[fix] Add barriers before and after setup hook is run (#7202)

* Update data_connector.py * move-barrier * Update trainer.py * Update ddp.py * changelog * Spacing Co-authored-by: Carlos Mocholi <carlossmocholi@gmail.com>
2021-04-27 09:19:43 -07:00 · 2021-04-27 09:19:43 -07:00 · bab7225507
parent f920ba29f2
commit bab7225507
3 changed files with 8 additions and 1 deletions
--- a/CHANGELOG.md
+++ b/CHANGELOG.md
@ -9,6 +9,9 @@ The format is based on [Keep a Changelog](http://keepachangelog.com/en/1.0.0/).

 ### Added

+- Added synchronization points before and after `setup` hooks are run ([#7202](https://github.com/PyTorchLightning/pytorch-lightning/pull/7202))
+
+
 - Added a `teardown` hook to `ClusterEnvironment` ([#6942](https://github.com/PyTorchLightning/pytorch-lightning/pull/6942))


--- a/pytorch_lightning/plugins/training_type/ddp.py
+++ b/pytorch_lightning/plugins/training_type/ddp.py
@ -282,7 +282,7 @@ class DDPPlugin(ParallelPlugin):
        self.cluster_environment.teardown()

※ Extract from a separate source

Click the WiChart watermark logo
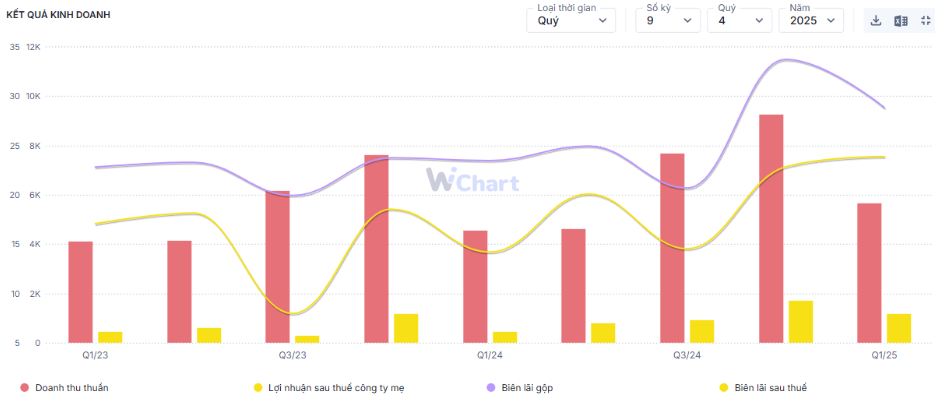This screenshot has width=944, height=402. [x=472, y=180]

    def barrier(self, *args, **kwargs):
-        if torch_distrib.is_initialized():
+        if torch_distrib.is_available() and torch_distrib.is_initialized():
            torch_distrib.barrier()

    def broadcast(self, obj: object, src: int = 0) -> object:
--- a/pytorch_lightning/trainer/trainer.py
+++ b/pytorch_lightning/trainer/trainer.py
@ -1114,6 +1114,8 @@ class Trainer(
        assert self.state.running, f"TrainerState: {self.state}"
        state = self._setup_state

+        self.accelerator.barrier("pre_setup")
+
        if self.datamodule is not None:
            called = getattr(self.datamodule, f'has_setup_{state}')
            if not called:
@ -1122,6 +1124,8 @@ class Trainer(
        self.setup(model, stage=state)
        model.setup(stage=state)

+        self.accelerator.barrier("post_setup")
+
    def call_configure_sharded_model(self, model: LightningModule) -> None:
        # Call configure sharded model hook if accelerator requests. In some cases
        # we will not call the hook; the hook has initialized the sharded model for example.